There is one more feature coming in 1.8: documentation. OpenNMS is really an amazing piece of software worthy of the name “network management application platform” but more than half of the features are undocumented or at least underdocumented. This will change.

So, when will 1.8 be released? The smartass answer is “when it is done” but the truth is I don’t know.

There is one other factor in the mix, and that is the commercial company behind OpenNMS. While we have a very active community, most of the code comes from people who get paid to work on it, simply because they can work on it full time. With our business plan of “spend less than you earn” we have to focus on the bottom line, and a good portion of that income is the result of custom programming projects. Right now we are in the middle of two big projects with two more waiting in the wings, and thus we are pretty much at capacity when it comes to working on the main features in 1.8. This doesn’t mean we’re not working on them at all, but other things take precedence so it goes more slowly than I would like.

I’m sure there are people out there who will advise me that this is the wrong way to go about it. You need a firm roadmap, they’ll say, and they may be right. But I have to rationalize what I want with what I can afford to do, and something has to give. I could focus all of our resources on getting 1.8 out, but then there might not be a company around to support it when it is done. Plus, one of the things I go on and on about is the flexibility of open source software, and if I am not able to provide custom solutions to clients how true can that statement be?

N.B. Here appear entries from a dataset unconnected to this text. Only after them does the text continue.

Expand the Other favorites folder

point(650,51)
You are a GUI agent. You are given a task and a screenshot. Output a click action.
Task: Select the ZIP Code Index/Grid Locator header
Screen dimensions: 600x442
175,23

There are others who might say that this focus on client code isn’t “open source”. Fully 100% of the code we write is published under an OSI approved license. Heck, you can even see what we are up to by browsing the subversion repository or subscribing to the opennms-cvs mailing list. We are completely transparent in that regard.

Finally, we plow all of our profits back into the project by hiring more people. I’ll have an announcement along those lines next week.

Some might say that the lack of a roadmap means less releases and thus less press to entice new users. That may be true as well, but at least we’re at a point where a large number of people don’t even know OpenNMS exists and, once they do, find that 1.6 is more than adequate to address their management needs.

So, to summarize: yes, we have a roadmap for OpenNMS but it can change over time depending on custom development we get paid to write. The upside is that most of that development is of benefit to other users, and often comes with a timeliness that a static roadmap couldn’t match.

The OpenNMS roadmap evolves in a way that both addresses the needs of our clients and keeps us in business. That’s a nice road to be on.